→ **SOURCE PASSAGE**
The decline of the middle class
In this era of globalisation, social inequality is increasing.
by Roberto Savio
It is now generally accepted that the North-South divide created at
the end of the colonial era and the coalition of New Countries against
the powerful North of the world ended with the arrival of globalisation.
There are now areas of the Third World inside the North, and areas of
the North inside the South.
The world is no longer bipolar, with the two big powers creating the
other divide, the East-West divide. We now inhabit a multilateral world,
where a plethora of acronyms (such as BRICS, G20 and TPP) show how it is
now fragmented into multiple layers.
Yet, while the East-West divide has basically disappeared, the
North-South divide is culturally and politically alive, while trade and
especially finance are powerful forces for integration.
At a cultural level, the people of the North continue to maintain a
strong geocentric view of the world, and the statistics on cultural
exchanges show that only a small quantity of cultural products flows
from the South to the North; the dominant flow is always between the
United States and Europe.
Movements
In political terms, the two halves of the North interact much more
with each other than with the South.
The growth of China and Asia, as the powerhouses of the 21st century,
is not reflected at all in the fields of culture and politics.
While people feel a bond and a communal sense among themselves,
campaigns against immigrants continue to grow and as the North becomes
less important in the new multipolar world, the stronger is the reaction
to take refuge in populist, xenophobic and nationalist parties which
dream of a return to the old days. This is why we have new political
movements like the Tea Party in the US and similar parties in Europe
which will play an important role in the forthcoming European elections.
In political and cultural exchange, there is little doubt that the hub
of the North remains the US. Its citizens are not very interested in
Europe, which is considered a different world, intent on protecting
welfare and with a touch of socialism (Rush Limbaugh of Fox News has
denounced Pope Francis as instilling pure Marxism). But, on the
contrary, Europe is looking towards the US, which is widely still
considered the leader of the world.
The US exerts on Europe what in sociology is called a demonstration
effect, which happens when there is a process of admiration and
identification with a winning model. Therefore, in this era of
neoliberal globalisation, what happens in the US still has many chances
of reverberating in Europe.
No example can be more definitive than the financial sector. European
banks are increasingly behaving like US banks, and Wall Street is the
point of reference for behaviour and style.
Demonstration
According to the European Banking Association, nearly 2,000 European
bankers earned more than 1 million euro in 2013 (1,186 in the United
Kingdom alone), and this is creating another demonstration effect, which
is also being emulated in the industrial sector: a growing divide
between what bosses make in relation to their employees.
This tendency shows absolutely no sign of slowing down and we can be
sure that it will continue.

→ **EXERCISE**
Which acronyms does the article on the decline of the middle class, above, give as examples of how the multilateral world is fragmented into multiple layers?

→ **EXCERPTED DATA**
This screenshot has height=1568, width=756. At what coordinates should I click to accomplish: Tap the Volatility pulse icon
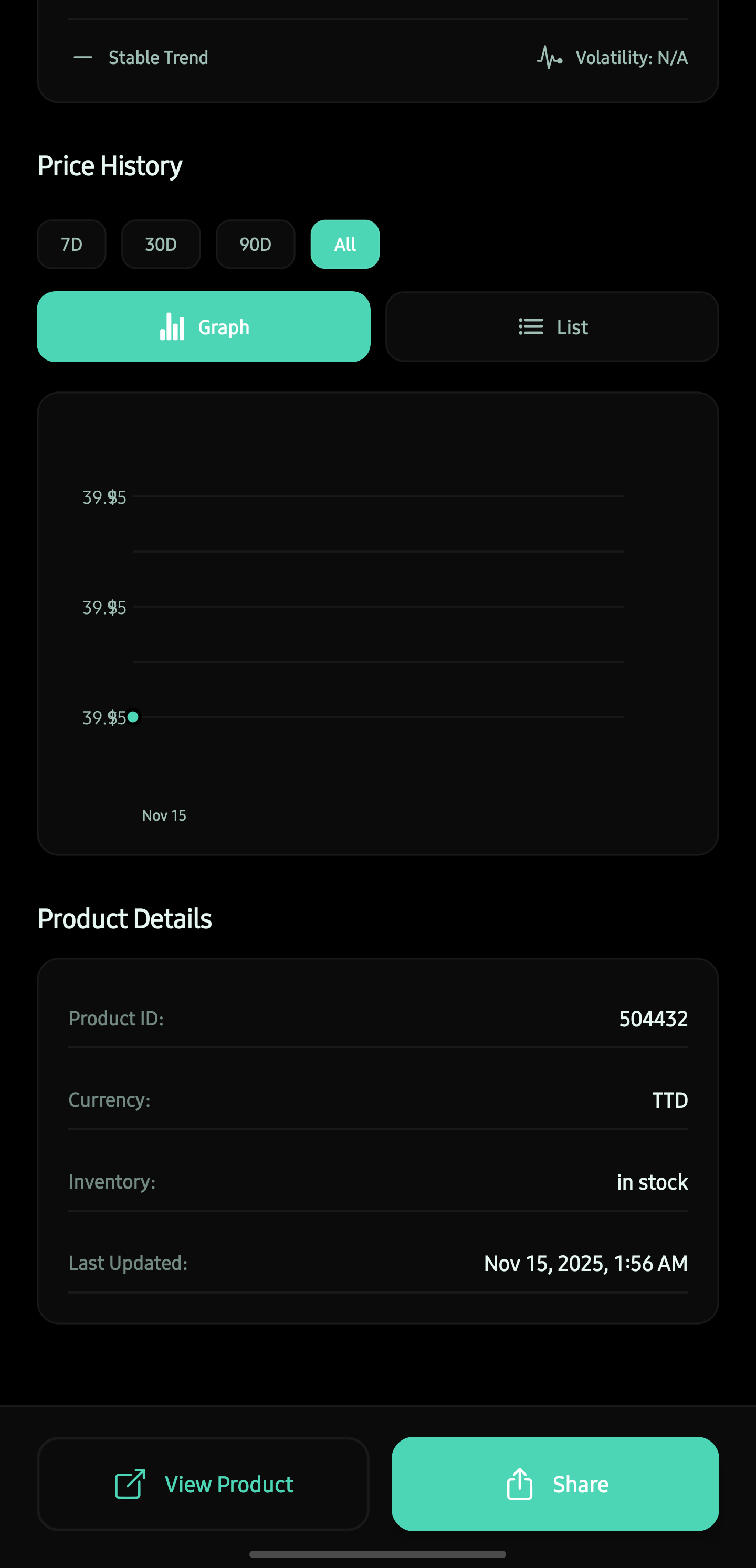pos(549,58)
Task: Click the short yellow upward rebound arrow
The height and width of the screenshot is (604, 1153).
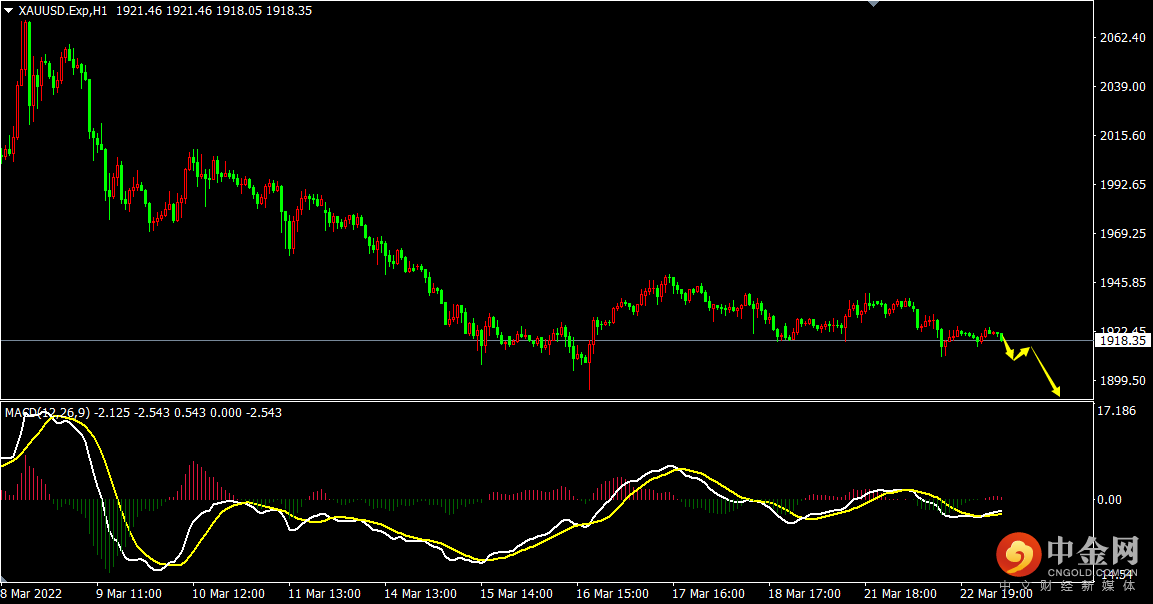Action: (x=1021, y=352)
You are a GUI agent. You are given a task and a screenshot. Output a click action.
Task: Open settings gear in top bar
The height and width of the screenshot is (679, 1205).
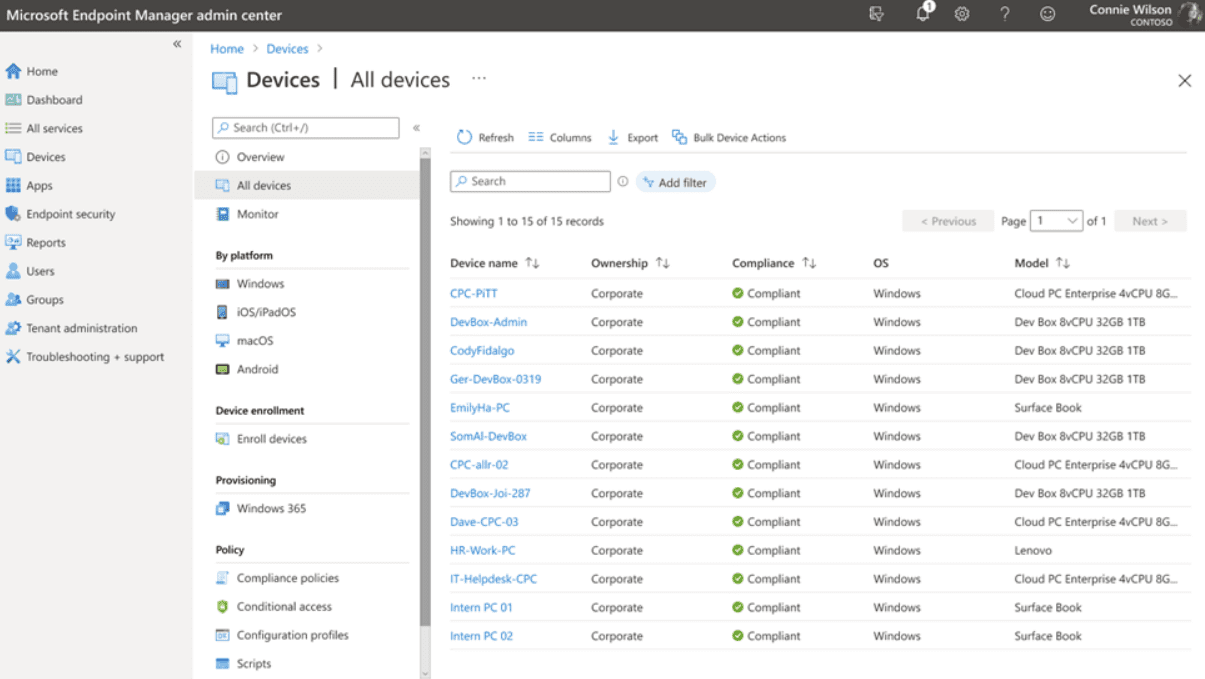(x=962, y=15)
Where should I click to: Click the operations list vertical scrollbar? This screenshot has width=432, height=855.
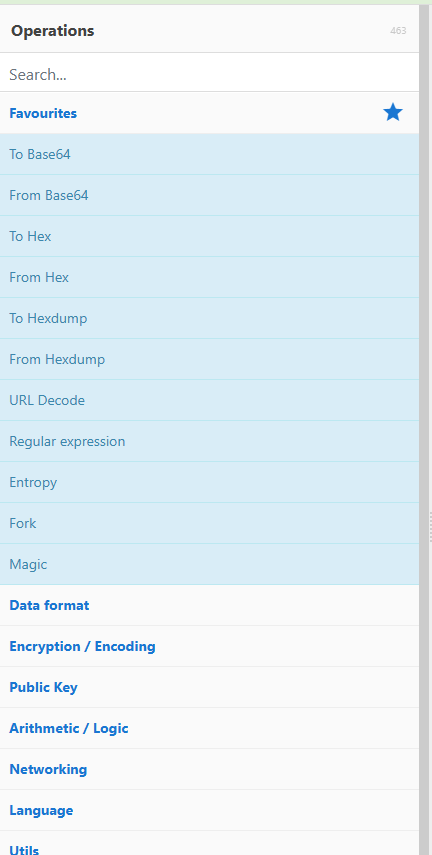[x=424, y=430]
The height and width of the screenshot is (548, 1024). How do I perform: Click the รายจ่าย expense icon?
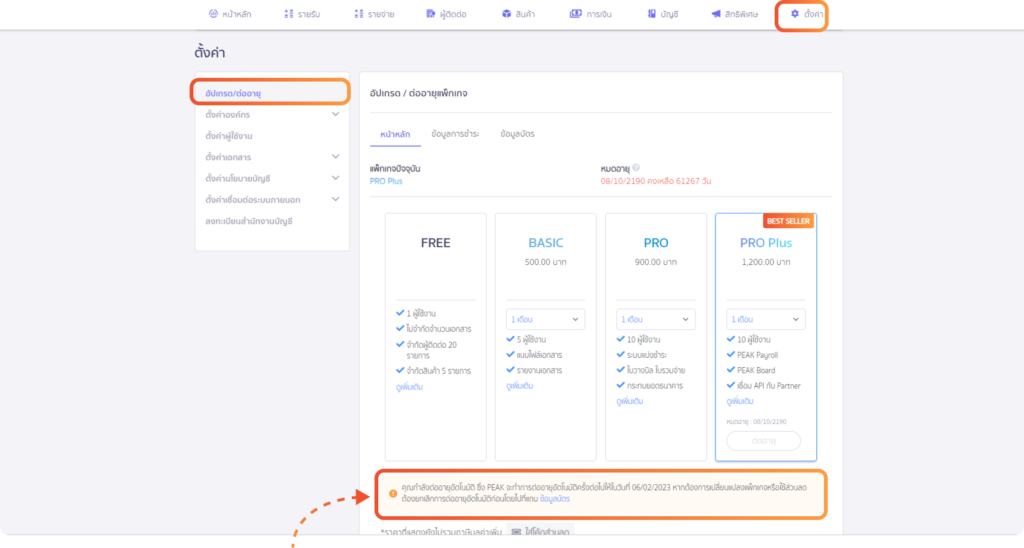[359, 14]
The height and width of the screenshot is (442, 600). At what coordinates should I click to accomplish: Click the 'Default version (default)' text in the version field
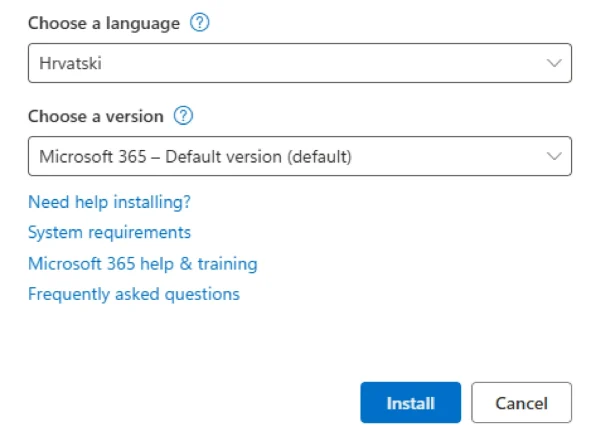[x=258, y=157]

→ **SOLUTION FOR THIS PROBLEM**
BRICS, G20 and TPP